Killah Priest's first solo album was Heavy Mental, released on Geffen Records on February 24, 1998. It mostly expanded on the themes of "B.I.B.L.E.", featuring religious references and allegory woven into commentary on African American society and history. The album was mostly produced by the Wu-Elements producers, a group of in-house Wu-Tang producers mentored by Wu leader RZA. Sunz Of Man released their debut album The Last Shall Be First later in 1998, but by that time Priest's ties to the Wu were beginning to weaken, as he and long-time friend Shabazz clashed with RZA (their business ties with the Wu also began to weaken after the GZA Entertainment management agency, which they were both signed to, dissolved in 1996). After unsuccessful attempts by the pair to create new post-Wu Tang crews (Priest proposed a crew called the Maccabeez which would include himself, Shabazz and Timbo King among others, while Shabazz proposed a group including himself and Priest called the Sunz Of Thunder) they both effectively went their separate ways and cut their respective Wu-Tang ties.

2000s
After leaving the Wu stable, and consequently also effectively leaving Sunz Of Man, Priest helped form the hip hop supergroup The HRSMN with Ras Kass, Canibus and Kurupt. In October 2003, Killah Priest and Dreddy Kruger released a nine track album entitled The Horsemen Project. It was released independently through Think Differently Music/Proverbs Music Inc. and was only available to purchase off the internet.  Each track featured at least two members of the group as well as an appearance by Pak Man. It is currently unknown who handled the majority of the production on the album, although it is known that Mark Sparks was responsible for two songs. On Killah Priest's HipHopGame.com journal, he mentions the Horsemen a few times. The talks about a new album were mentioned on the May 1, 2006 entry. He said "The Horsemen project is definitely going to come. Right now we just have to get Kurupt. He's been doing the Dogg Pound thing, but it's definitely going to come. We have songs recorded and we have more in store."
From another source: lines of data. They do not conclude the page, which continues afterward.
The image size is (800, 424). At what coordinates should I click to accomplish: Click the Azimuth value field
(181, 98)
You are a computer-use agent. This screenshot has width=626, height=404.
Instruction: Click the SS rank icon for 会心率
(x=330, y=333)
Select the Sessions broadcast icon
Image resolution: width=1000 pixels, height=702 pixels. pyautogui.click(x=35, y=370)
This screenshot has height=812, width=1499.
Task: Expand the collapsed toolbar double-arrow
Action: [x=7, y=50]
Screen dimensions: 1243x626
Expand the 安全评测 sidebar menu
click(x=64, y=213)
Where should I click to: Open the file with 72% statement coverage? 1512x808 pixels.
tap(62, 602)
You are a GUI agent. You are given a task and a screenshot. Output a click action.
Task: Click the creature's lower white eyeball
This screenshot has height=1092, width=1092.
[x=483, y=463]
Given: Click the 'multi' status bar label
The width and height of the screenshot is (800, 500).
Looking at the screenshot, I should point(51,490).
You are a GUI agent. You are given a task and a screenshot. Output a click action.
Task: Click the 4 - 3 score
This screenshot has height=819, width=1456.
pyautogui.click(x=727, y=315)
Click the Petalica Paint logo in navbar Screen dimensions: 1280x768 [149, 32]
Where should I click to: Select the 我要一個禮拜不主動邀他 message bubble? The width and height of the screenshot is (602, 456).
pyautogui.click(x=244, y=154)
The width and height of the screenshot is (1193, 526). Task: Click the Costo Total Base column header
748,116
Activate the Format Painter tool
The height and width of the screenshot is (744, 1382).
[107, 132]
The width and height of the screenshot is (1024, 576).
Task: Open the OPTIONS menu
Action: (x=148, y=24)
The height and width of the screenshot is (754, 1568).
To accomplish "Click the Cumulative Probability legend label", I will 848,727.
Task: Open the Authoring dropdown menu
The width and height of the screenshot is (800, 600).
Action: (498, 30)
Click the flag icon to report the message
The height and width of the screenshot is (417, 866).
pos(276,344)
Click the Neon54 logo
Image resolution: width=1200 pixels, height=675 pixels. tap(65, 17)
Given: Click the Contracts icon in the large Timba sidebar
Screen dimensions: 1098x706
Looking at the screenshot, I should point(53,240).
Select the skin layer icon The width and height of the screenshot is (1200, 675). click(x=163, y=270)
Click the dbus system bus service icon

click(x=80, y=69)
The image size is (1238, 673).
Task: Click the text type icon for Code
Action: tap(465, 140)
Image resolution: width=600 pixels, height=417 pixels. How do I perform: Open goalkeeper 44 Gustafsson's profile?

Ras Kass and Canibus were featured on Priest's second album, View From Masada, which featured no Wu-Tang input whatsoever (though the album's liner notes included the note "Peace to Wu-Tang Clan"). The album had a decidedly more commercially minded style than Heavy Mental, and introduced his new Maccabeez such as Daddy Rose, Salahudin Rose, Sant Rose and Najee Rose.featuring a crew of then-unknown rappers Who now go under Rose Cartell The album was also an important early stepping stone to stardom for producer Najee7thStar, Daddy Rose, Just Blaze, who would later go on to produce countless mainstream hip hop hits for the likes of Cam'ron, Erick Sermon, Fabolous and Jay-Z. However, View From Masada received mixed reviews.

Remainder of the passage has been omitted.